(Extracted records begins)

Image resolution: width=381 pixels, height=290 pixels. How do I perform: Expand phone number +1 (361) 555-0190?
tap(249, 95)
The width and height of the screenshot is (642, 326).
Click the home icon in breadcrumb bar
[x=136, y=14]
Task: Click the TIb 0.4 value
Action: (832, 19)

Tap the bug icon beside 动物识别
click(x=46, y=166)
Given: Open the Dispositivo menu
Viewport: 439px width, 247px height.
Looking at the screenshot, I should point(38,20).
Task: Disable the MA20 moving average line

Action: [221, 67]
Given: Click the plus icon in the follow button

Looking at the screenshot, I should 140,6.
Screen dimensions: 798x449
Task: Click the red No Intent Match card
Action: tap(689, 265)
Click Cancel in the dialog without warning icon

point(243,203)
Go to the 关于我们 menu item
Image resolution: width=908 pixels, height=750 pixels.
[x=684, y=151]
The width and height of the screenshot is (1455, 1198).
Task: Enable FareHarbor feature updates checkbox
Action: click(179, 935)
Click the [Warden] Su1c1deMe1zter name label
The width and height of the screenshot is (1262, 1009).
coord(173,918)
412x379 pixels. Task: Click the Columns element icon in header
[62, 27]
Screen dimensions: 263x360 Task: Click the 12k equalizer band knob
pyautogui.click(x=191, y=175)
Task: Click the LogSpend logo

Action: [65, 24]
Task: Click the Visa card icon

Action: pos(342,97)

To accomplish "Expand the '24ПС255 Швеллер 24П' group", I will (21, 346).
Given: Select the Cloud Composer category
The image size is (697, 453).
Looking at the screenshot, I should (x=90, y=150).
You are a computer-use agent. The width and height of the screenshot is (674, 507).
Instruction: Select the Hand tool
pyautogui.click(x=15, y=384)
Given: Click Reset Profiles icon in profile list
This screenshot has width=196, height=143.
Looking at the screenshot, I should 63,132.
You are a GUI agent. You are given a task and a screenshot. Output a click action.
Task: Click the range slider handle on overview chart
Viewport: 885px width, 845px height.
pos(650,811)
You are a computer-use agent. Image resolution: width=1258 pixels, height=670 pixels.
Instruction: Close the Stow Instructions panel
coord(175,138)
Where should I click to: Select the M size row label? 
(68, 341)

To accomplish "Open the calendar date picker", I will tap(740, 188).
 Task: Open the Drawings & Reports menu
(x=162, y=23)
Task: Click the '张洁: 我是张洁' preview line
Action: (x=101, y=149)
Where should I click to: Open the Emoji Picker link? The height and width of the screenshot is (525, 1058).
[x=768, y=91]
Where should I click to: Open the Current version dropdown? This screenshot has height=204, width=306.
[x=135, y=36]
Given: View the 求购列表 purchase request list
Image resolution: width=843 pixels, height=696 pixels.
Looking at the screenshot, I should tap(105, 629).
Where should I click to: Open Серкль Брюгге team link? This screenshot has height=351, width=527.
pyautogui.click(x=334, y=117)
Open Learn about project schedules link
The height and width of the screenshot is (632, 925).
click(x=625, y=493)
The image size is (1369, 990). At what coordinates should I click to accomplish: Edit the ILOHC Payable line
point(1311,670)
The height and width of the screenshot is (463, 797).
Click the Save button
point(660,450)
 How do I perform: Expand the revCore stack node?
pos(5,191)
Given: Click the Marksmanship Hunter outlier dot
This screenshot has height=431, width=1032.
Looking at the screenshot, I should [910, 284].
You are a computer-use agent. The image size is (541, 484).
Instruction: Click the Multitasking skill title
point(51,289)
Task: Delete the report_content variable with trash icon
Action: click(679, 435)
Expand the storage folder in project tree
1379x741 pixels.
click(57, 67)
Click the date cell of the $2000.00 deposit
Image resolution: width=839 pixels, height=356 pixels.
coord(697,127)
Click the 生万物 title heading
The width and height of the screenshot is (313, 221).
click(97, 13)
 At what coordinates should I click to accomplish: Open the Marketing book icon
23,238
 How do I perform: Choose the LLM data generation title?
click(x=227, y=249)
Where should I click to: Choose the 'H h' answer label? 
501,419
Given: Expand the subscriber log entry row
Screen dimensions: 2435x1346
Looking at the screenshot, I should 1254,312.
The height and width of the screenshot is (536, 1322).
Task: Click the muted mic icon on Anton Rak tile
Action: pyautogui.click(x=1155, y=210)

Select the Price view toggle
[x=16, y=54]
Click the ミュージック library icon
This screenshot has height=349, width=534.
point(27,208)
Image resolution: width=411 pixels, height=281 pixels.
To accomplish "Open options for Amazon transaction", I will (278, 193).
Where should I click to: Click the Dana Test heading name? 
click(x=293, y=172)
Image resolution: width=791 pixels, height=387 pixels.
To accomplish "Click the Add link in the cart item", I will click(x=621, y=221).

(Extracted records ends)

Retype, exactly as written, each line from the one containing "Screen dimensions: 2435x1346" through the last line of the listing above, and leave out all other lines.

- Result:
Screen dimensions: 2435x1346
Looking at the screenshot, I should 1254,312.
The height and width of the screenshot is (536, 1322).
Task: Click the muted mic icon on Anton Rak tile
Action: pyautogui.click(x=1155, y=210)

Select the Price view toggle
[x=16, y=54]
Click the ミュージック library icon
This screenshot has height=349, width=534.
point(27,208)
Image resolution: width=411 pixels, height=281 pixels.
To accomplish "Open options for Amazon transaction", I will (278, 193).
Where should I click to: Click the Dana Test heading name? 
click(x=293, y=172)
Image resolution: width=791 pixels, height=387 pixels.
To accomplish "Click the Add link in the cart item", I will click(x=621, y=221).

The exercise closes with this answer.